Estudo revela que mulheres são mais afetadas por riscos de demência

Uma pesquisa realizada pela Universidade da Califórnia, em San Diego, indica que fatores de risco para demência impactam de forma mais severa a saúde cognitiva das mulheres em comparação aos homens. O estudo, publicado na revista Biology of Sex Differences, analisou dados de mais de 17 mil adultos de meia-idade e idosos.
Pesquisa analisa impacto de fatores de risco em mulheres
Os pesquisadores avaliaram 13 fatores de risco modificáveis para demência, incluindo depressão, inatividade física e hipertensão. Os resultados mostraram que as mulheres não apenas enfrentam esses riscos com maior frequência, mas também que esses fatores têm um efeito mais significativo em sua saúde cognitiva. Megan Fitzhugh, professora assistente de neurociências, destacou que a análise vai além da prevalência, sugerindo que a eficácia das estratégias de prevenção deve considerar a intensidade do impacto de cada fator.

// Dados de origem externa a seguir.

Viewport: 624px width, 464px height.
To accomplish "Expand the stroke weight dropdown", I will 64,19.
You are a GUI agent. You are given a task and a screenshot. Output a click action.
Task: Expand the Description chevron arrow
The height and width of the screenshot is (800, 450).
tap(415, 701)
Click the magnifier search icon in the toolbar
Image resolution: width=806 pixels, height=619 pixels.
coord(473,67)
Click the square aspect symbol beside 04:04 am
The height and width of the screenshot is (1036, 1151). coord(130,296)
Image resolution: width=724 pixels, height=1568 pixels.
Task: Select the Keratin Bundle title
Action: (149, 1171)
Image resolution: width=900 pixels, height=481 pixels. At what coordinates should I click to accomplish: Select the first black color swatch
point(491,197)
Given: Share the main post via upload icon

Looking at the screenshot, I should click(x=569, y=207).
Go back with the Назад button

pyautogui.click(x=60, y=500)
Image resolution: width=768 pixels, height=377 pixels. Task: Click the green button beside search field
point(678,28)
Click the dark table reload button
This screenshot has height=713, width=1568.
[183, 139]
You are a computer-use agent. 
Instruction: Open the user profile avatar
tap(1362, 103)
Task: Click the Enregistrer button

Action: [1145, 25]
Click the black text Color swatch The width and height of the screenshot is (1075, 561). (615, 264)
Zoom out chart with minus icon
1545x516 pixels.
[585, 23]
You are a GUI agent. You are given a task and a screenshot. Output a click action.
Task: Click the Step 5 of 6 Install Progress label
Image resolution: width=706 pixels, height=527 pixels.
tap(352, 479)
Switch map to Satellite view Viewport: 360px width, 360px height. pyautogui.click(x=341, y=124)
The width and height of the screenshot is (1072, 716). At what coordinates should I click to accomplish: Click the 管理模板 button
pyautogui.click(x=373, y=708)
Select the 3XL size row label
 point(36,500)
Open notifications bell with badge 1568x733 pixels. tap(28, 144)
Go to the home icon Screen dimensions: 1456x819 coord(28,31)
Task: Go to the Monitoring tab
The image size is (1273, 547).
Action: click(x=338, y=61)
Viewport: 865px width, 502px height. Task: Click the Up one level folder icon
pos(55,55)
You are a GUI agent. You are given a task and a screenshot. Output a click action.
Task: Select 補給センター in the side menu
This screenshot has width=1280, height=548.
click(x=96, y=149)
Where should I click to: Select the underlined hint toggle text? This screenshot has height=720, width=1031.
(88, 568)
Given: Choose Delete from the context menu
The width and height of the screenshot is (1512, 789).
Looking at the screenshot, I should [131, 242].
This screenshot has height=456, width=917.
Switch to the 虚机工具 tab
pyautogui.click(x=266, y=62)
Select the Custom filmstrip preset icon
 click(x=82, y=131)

Diferenças entre homens e mulheres nos fatores de risco
O estudo revelou que a depressão é quase duas vezes mais comum em mulheres (17%) do que em homens (9%). Além disso, 48% das mulheres relataram inatividade física, em comparação a 42% dos homens. Em contrapartida, os homens apresentaram maior prevalência de perda auditiva (64% contra 50%) e diabetes (24% contra 21%). Essas diferenças ressaltam a necessidade de uma abordagem diferenciada na avaliação dos riscos de demência.
Efeitos desproporcionais de riscos sobre a saúde cognitiva
Os pesquisadores identificaram que certos fatores de risco, como condições cardiovasculares e metabólicas, têm um impacto mais negativo na função cognitiva das mulheres. Embora a perda auditiva e o diabetes sejam mais comuns entre os homens, esses fatores estão associados a um desempenho cognitivo inferior nas mulheres. Isso sugere que a mesma condição de saúde pode acarretar riscos cognitivos diferentes entre os sexos.
Implicações para a prevenção da demência em mulheres
As descobertas do estudo apoiam a crescente ênfase na medicina de precisão, que busca personalizar estratégias de prevenção e tratamento. Os pesquisadores sugerem que as intervenções devem focar nos fatores que mais impactam a saúde cognitiva das mulheres, como o tratamento da depressão e a promoção da atividade física. A pesquisa destaca a importância de considerar as diferenças de sexo nas estratégias de prevenção da demência.
A análise detalhada dos fatores de risco e suas implicações para a saúde cognitiva das mulheres pode contribuir para o desenvolvimento de políticas de saúde mais eficazes e direcionadas, visando reduzir a incidência de demência entre a população feminina.